Several forces at work:

https://www.nationalgeographic.com/premium/article/mermaids-womb-placenta-uterus-breath...

"An intricate choreography of physiological and molecular events quickly unfolds to help the newborn babies to draw their very first breath, generally within about 10 seconds after delivery. "It's one of the most fundamental events that a person has to take," says David Tingay, a neonatologist at The Royal Children’s Hospital at Melbourne, Australia.

"This first breath marks the crucial step towards the transition from fetal circulation to independent respiration.

***

"At around the fourth to fifth week of gestation, the respiratory system of the fetus starts to form as a buds of tissue separate from the primitive foregut and develop into the lungs. By the end of the eighth week, the basic architecture of lung is established, and throughout subsequent weeks and months, the lung tissue grows and matures. By the time the pregnancy reaches full term at nine months, the fetus’ lungs are complete and almost ready to inhale and exhale outside the womb.

"But in the womb the fetal lungs are filled with fluid. This liquid—secreted by the lungs—provides cushioning and protection for the developing organs, helping to prevent compression or damage.

***

"Since the fetus depends entirely on the placenta for vital nutrition and oxygen, the fluid-filled fetal lungs remain inactive, waiting to spring into action within seconds before and after birth.

***

"The fetus begins to make some breathing movements as early as about 10 or 12 weeks. These increase during development so by the full 40 weeks of gestation the baby is prepared to breathe outside of the womb.

"'But the fetus does not yet actually breathe anything at that time," says neonatologist Caraciolo Fernandes. Instead, fetal breathing movements train the fetus to use the respiratory muscles, develop the lungs and neural circuits of respiratory control, to be ready at the birth.

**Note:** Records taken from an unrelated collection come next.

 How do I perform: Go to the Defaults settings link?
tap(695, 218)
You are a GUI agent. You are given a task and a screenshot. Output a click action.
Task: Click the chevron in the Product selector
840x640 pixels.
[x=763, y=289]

"As the baby travels through the birth canal, the compression squeezes some of the fluid from the lung. The pressure changes during birth and hormonal shifts in the baby also initiate absorption of the lung fluid. Once the baby is delivered, the abrupt drop in temperature—from inside the womb to the outside world— the physical stimulus of cold air on the skin, and the glare of bright light within seconds after birth triggers a gasp of air as the baby takes its first breath.

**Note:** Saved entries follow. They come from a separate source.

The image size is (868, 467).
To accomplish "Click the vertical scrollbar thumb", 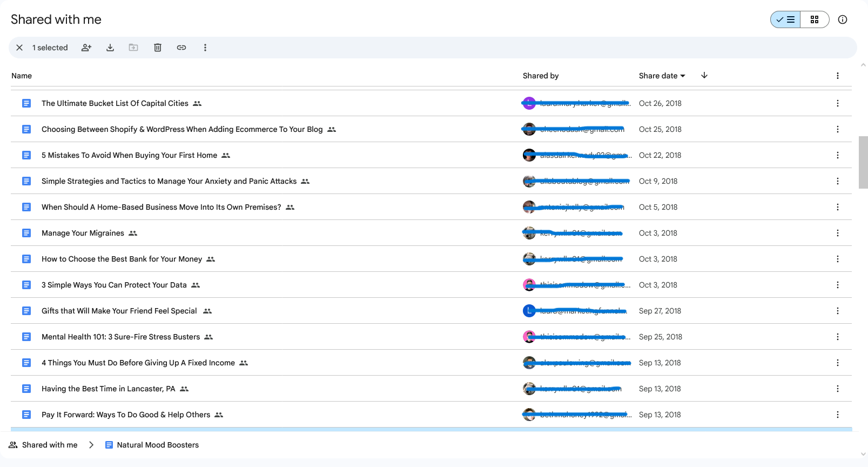I will pyautogui.click(x=863, y=162).
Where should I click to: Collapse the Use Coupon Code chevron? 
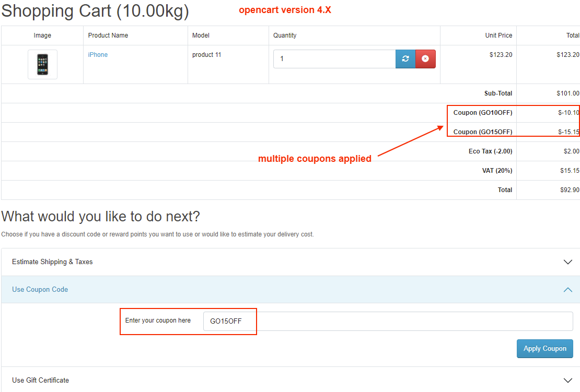click(568, 290)
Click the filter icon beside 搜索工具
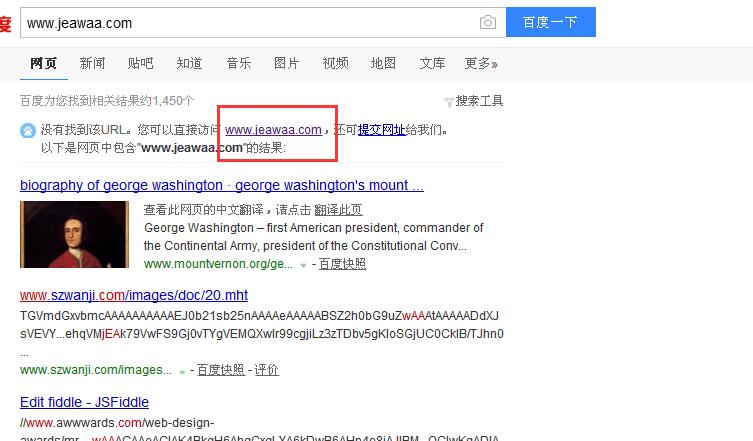This screenshot has height=441, width=753. (448, 101)
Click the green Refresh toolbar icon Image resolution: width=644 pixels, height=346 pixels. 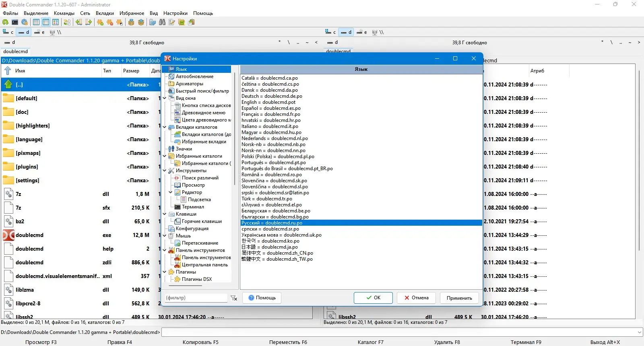tap(5, 22)
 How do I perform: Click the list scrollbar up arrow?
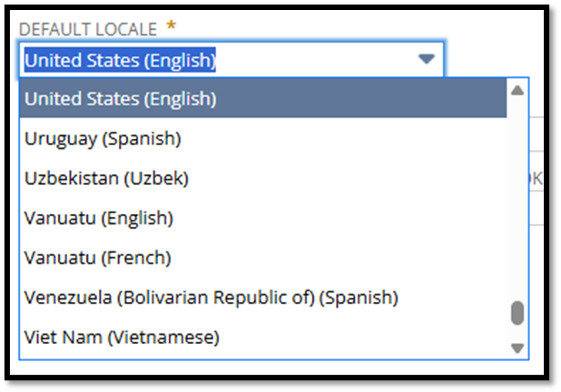click(x=517, y=90)
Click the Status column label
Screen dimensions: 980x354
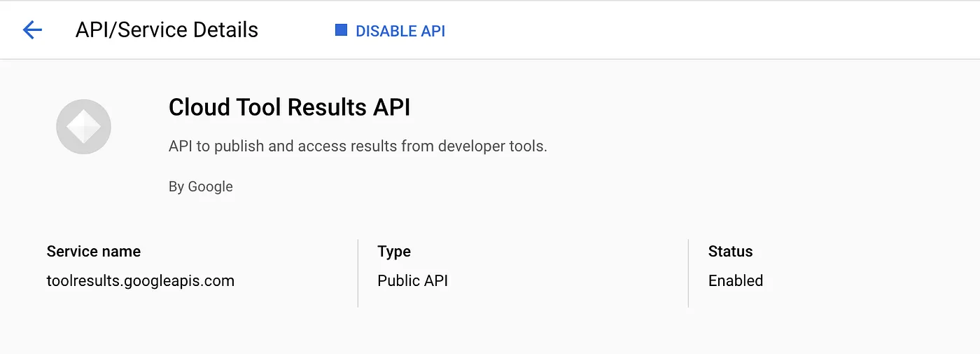pos(730,252)
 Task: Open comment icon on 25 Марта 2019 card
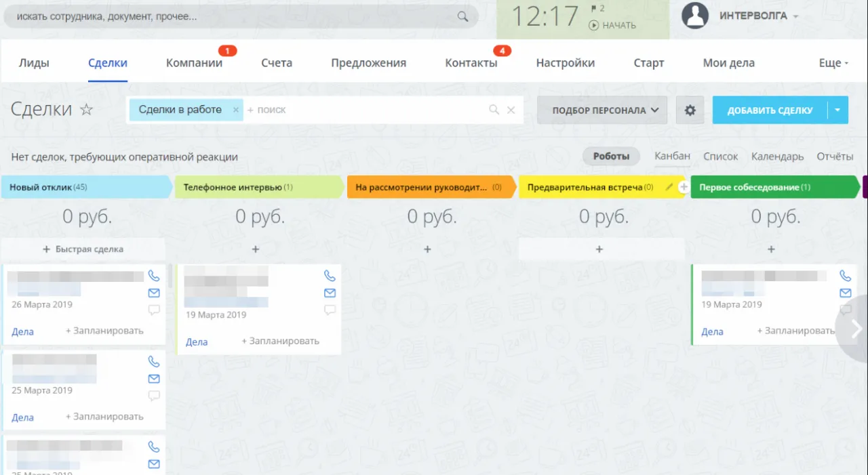[x=154, y=396]
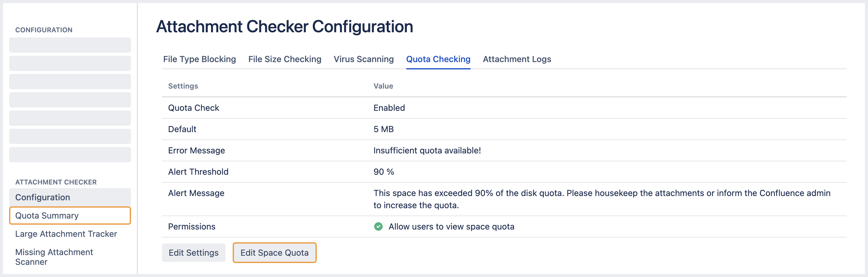This screenshot has width=868, height=277.
Task: Click the Settings column header
Action: pos(183,86)
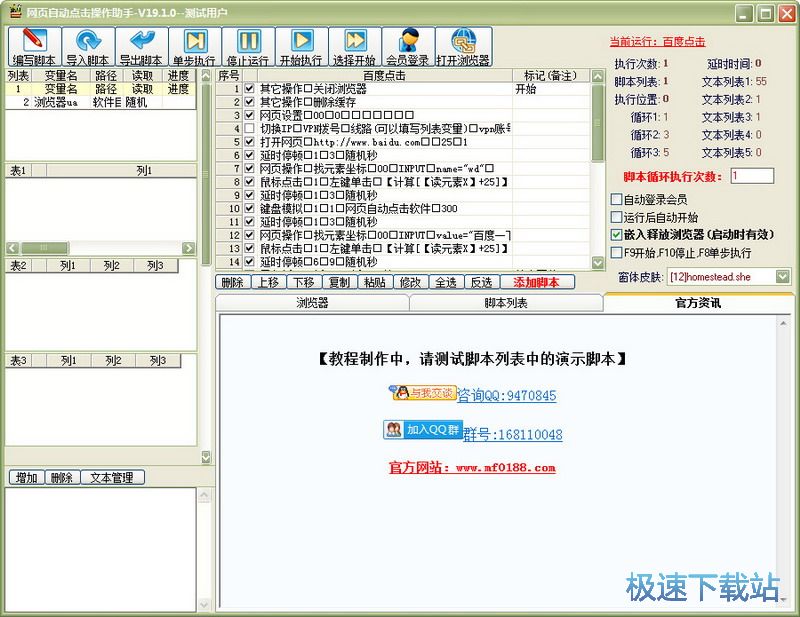Toggle 运行后自动开始 checkbox
Viewport: 800px width, 617px height.
(x=616, y=217)
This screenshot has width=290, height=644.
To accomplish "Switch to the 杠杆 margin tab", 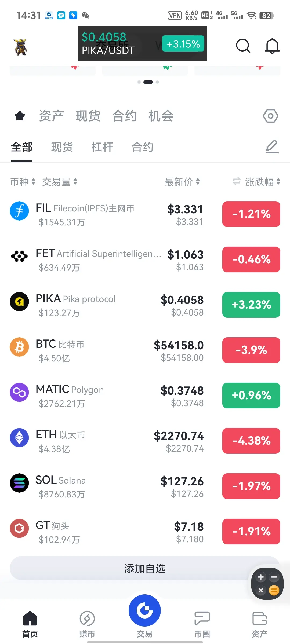I will (x=102, y=147).
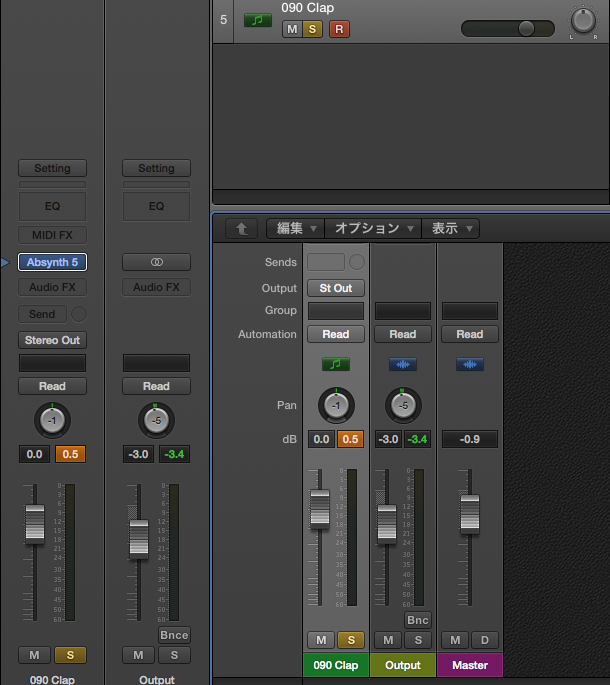The height and width of the screenshot is (685, 610).
Task: Click the blue waveform icon on Output mixer channel
Action: pyautogui.click(x=403, y=365)
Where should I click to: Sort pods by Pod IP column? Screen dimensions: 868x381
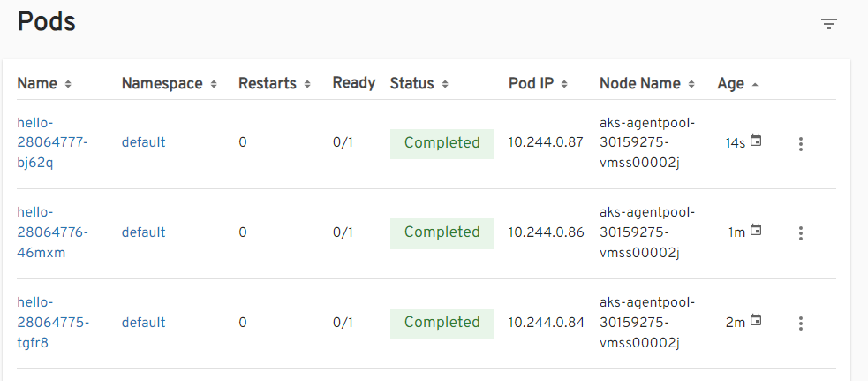click(x=538, y=84)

"'The fetal lungs act like a big sponge that suddenly fill-up with little air spaces," says Tingay. "That's what babies do in their very first breath."

"The pressure caused by the influx of air at the first breath pushes the remaining fluid out of lungs.

***

"When the lungs open, the air fills the spaces and help the organs to displace and absorb the last bit of fluid, says Fernandes. Any residual fluid that remains is either expelled through coughing or gradually absorbed into the bloodstream and lymphatic system.

"Along with the neural stimuli that activate the breathing in a newborn, some specific genes also get turned on at birth. As mice are born, neurons release a neurotransmitter called PACAP that regulates breathing. Another study in mice reveals that a gene called Foxa2 is required for transition to breathing air at birth."

Comment: mammalian birth is a beautifully choreographed adaptive event of which first breath is a very important part. Physico-chemical and hormonal all at once. So many parts acting at once must be a designed mechanism.